Another analyst is thinking that mild weather and abundant gas in storage may not be entirely discounted by the market. “With another mild temperature forecast at its back, the natural gas market took a fresh look at the downside on Tuesday, with the new front April contract checking out the same basic level vacated on Monday by the expired March contract,” said Tim Evans, analyst with Citi Futures Perspective in New York. “April futures traded at their lowest level since Feb. 2, and its settlement at $2.519 was the lowest since Jan. 19. With mild temperatures forecast east of the Rockies over the next two weeks and the winter storage withdrawal season to end shortly thereafter, the market looks vulnerable to further declines.”

Evans is looking for an 85 Bcf injection in this week’s storage report and notes that this is well below the 118 Bcf five-year average. “Although prices can sometimes diverge from the intermediate-term fundamental pressure indicated by the year-on-five-year average comparison, new highs in the surplus represent at least the possibility of new lows in price.” Evans recommends holding on to a short position in the April contract initiated at $2.69 and lowering the protective buy stop to $2.73.

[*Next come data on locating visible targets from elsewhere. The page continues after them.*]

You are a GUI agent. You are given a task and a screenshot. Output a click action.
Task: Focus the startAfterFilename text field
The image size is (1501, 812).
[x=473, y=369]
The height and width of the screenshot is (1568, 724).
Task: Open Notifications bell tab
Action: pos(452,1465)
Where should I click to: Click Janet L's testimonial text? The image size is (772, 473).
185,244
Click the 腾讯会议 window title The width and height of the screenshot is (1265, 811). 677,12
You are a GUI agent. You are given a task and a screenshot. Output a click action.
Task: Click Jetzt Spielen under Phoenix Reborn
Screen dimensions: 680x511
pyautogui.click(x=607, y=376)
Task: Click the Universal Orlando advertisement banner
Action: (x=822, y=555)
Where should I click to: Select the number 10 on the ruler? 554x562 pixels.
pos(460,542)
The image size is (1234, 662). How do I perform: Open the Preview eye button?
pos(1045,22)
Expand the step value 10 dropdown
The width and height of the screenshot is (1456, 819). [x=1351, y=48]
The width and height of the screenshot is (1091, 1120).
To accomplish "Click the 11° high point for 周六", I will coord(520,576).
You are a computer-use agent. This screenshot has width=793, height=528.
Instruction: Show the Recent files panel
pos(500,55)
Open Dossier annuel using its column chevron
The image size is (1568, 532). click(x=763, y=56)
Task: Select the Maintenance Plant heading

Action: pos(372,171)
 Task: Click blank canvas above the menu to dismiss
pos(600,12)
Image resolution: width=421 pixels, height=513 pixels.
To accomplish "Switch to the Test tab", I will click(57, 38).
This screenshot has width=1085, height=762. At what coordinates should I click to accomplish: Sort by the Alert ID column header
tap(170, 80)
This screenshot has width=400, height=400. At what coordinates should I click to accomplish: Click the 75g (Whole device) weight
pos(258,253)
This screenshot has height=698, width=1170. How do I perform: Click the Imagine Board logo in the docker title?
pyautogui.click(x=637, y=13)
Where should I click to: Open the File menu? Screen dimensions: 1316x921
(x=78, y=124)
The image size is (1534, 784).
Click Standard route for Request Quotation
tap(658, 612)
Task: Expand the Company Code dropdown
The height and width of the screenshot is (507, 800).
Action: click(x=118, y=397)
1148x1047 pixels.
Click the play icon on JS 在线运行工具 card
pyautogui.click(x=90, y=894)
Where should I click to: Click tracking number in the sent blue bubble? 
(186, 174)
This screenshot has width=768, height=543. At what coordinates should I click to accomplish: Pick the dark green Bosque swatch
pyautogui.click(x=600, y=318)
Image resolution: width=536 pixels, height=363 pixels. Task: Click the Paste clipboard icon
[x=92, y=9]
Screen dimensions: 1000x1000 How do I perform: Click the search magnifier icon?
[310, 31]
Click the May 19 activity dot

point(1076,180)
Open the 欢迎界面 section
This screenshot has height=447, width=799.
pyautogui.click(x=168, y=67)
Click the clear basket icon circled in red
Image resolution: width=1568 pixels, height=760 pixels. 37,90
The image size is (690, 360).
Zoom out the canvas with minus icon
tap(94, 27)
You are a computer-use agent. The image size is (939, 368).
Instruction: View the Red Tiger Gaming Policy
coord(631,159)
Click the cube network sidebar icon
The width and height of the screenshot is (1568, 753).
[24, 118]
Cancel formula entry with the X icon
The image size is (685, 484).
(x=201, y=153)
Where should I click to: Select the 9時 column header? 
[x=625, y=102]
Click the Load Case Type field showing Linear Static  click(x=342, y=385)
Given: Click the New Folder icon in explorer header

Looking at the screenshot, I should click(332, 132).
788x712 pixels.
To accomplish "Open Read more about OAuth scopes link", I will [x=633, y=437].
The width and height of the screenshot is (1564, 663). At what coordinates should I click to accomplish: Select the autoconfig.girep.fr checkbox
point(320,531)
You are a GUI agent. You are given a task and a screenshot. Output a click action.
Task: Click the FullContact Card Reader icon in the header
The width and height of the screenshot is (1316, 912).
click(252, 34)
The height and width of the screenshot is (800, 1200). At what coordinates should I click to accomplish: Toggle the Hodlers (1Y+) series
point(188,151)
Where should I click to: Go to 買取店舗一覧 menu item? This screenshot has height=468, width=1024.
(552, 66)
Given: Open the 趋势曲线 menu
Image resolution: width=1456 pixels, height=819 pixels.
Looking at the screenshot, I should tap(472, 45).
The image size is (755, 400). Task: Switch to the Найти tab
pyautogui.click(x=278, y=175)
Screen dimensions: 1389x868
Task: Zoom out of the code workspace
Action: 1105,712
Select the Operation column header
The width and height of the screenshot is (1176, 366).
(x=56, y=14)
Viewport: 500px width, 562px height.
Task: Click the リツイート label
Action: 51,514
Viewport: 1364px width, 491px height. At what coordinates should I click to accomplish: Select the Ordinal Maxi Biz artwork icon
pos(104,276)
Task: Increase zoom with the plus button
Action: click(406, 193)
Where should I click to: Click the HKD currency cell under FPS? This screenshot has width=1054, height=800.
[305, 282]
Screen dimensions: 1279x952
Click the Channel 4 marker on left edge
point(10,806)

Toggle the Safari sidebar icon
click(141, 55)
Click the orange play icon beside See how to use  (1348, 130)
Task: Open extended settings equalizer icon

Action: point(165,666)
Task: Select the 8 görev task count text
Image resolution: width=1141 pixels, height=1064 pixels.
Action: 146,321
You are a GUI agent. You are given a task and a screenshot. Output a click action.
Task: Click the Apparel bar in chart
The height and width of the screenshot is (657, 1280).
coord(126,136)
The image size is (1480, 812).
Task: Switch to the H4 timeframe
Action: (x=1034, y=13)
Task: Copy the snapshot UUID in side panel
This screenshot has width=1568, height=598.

Up until Wednesday April futures had slumped more than 25 cents in the last four trading sessions, and according to Peter Beutel, publisher of Daily Oil Hedger, “It was inevitable, really; after prices rallied and relieved short-covering pressures, prices were bound to sell off again. This market is just too abundantly supplied and temperatures have been warmer than average all winter.”

Beutel’s assessment shows a deeply oversold market with “prices [that] could not get beyond their upper, blue Bollinger band, and they sold off quickly after touching it seven trading days ago. Prices had actually gotten overbought in the process and the combination was too much for this market to overcome. On top of that, the bears never really stopped selling, and we still have funds that have been adding to short holdings, presumably against long positions elsewhere, possibly even in the oil complex. They have been increasing their short holdings for three years now. Open interest has increased by a quarter million contracts since late December.”